Valores Positivos (Contardo Calligaris)


EM 5 de maio, o jornal "The Guardian" deu uma notícia que, aqui no Brasil, passou desapercebida ou quase. O Home Office (equivalente ao Ministério da Justiça) do Reino Unido publicou uma lista de 16 pessoas que seriam barradas caso tentassem entrar no país. Oito são islamistas pregadores de ódio étnico e terrorismo -nenhuma surpresa. Mas eis que eles aparecem em companhia de:


Stephen Donald Black, cidadão dos EUA, grande sacerdote do Ku Klux Klan, fundador de "Stormfront", um fórum on-line para quem defende a supremacia da raça branca;


Eric Gliebe, cidadão dos EUA, neonazista;Mike Guzovsky, cidadão dos EUA e de Israel, grande admirador de Baruch Goldstein (o qual, em 1994, em Hebron, matou 29 muçulmanos que estavam rezando numa mesquita);


Fred Waldron Phelps, pastor batista, e sua filha Shirlei, cidadãos dos EUA, pregadores de uma cruzada contra os homossexuais (para eles, a Aids, as guerras e as catástrofes naturais são punições divinas pela permissividade sexual de nossos tempos);


Artur Ryno e Pavel Skachevsky, cidadãos russos, skinheads, conhecidos por filmarem ataques contra minorias étnicas (imigrantes, armênios etc.) e disponibilizar os filmes na internet para o "prazer" de seus acólitos (ambos atualmente na cadeia pelo assassinato de duas dezenas de pessoas);


Michael Savage, cidadão dos EUA, radialista que passa seu tempo no ar fomentando raiva étnica, religiosa e política (Savage ficou na minha memória por defender a ideia de que autismo infantil é manha de criança que não levou todos os tabefes que merecia).


A própria ministra do Interior, Jacqui Smith, explicou a razão pela qual decidiu publicar a lista dos indesejáveis: "Se você não pode viver segundo as regras, os padrões e os valores que contam em nossa vida, nós o excluiremos de nosso país e, mais importante, tornaremos públicos os nomes dos que barramos".Adoraria assistir a um debate entre Jacqui Smith e um juiz da Corte Suprema dos EUA; seria, no mínimo, esclarecedor.Provavelmente, um juiz da Corte Suprema dos EUA, mesmo conservador, diria que não podemos nunca perseguir uma opinião ou uma fé. Eventualmente, podemos perseguir os atos criminosos que essa opinião estimula, mas não a opinião como tal, visto que a lei que nos governa garante a liberdade de pensar e de se expressar.


Tudo bem, mas a decisão de Jacqui Smith não é tanto jurídica quanto moral: a liberdade de pensar e de se expressar, bem antes de ser uma lei, é um valor positivo de nossa cultura, ou seja, um valor que devemos defender assim como defenderíamos nossa fé ou nossa tradição se vivêssemos numa sociedade tradicional ou religiosa.

### Questão
Reproduza do texto sobre os indesejáveis barrados no Reino Unido o trecho de "A própria ministra" a "de se expressar.", sem alterar nada.

### Linhas fornecidas
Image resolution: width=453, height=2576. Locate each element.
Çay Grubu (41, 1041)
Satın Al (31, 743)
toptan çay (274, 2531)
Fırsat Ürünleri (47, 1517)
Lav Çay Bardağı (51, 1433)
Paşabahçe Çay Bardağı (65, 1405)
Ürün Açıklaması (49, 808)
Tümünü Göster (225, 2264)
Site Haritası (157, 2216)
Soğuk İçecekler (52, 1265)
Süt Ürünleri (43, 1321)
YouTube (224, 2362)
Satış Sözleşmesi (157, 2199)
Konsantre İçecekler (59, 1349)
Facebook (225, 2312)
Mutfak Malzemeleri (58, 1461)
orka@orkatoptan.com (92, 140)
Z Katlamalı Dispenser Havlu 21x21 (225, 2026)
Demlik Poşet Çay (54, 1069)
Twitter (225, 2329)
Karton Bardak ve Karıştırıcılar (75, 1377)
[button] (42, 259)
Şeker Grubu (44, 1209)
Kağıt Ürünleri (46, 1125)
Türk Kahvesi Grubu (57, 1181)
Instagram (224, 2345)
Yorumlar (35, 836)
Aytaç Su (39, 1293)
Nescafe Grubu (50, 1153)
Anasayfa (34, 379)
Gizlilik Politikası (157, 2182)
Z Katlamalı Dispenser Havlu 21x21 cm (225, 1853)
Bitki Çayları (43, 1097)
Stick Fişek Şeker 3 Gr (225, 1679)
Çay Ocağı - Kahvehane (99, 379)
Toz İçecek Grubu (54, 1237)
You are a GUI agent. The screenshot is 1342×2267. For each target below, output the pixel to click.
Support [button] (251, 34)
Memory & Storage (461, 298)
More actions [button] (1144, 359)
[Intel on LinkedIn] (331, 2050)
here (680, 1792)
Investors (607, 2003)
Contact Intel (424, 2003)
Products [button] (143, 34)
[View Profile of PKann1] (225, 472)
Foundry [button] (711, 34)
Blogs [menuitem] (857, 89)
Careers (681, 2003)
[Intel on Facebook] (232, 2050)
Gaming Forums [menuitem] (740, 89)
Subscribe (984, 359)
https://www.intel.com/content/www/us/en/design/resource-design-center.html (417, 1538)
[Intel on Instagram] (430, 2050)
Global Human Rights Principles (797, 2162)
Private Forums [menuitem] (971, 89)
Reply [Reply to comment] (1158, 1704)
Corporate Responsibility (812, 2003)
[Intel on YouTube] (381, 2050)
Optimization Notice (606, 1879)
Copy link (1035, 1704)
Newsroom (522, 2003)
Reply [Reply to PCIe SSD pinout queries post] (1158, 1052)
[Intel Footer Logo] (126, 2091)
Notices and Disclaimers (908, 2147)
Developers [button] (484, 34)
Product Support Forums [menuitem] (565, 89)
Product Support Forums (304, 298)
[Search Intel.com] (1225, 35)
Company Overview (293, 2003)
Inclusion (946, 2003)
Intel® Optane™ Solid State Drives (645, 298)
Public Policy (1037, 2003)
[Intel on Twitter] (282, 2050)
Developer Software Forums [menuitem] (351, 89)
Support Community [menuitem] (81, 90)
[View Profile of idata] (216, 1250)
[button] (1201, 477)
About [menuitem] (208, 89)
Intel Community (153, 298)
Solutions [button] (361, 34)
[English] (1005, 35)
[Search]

### Resposta
A própria ministra do Interior, Jacqui Smith, explicou a razão pela qual decidiu publicar a lista dos indesejáveis: "Se você não pode viver segundo as regras, os padrões e os valores que contam em nossa vida, nós o excluiremos de nosso país e, mais importante, tornaremos públicos os nomes dos que barramos".Adoraria assistir a um debate entre Jacqui Smith e um juiz da Corte Suprema dos EUA; seria, no mínimo, esclarecedor.Provavelmente, um juiz da Corte Suprema dos EUA, mesmo conservador, diria que não podemos nunca perseguir uma opinião ou uma fé. Eventualmente, podemos perseguir os atos criminosos que essa opinião estimula, mas não a opinião como tal, visto que a lei que nos governa garante a liberdade de pensar e de se expressar.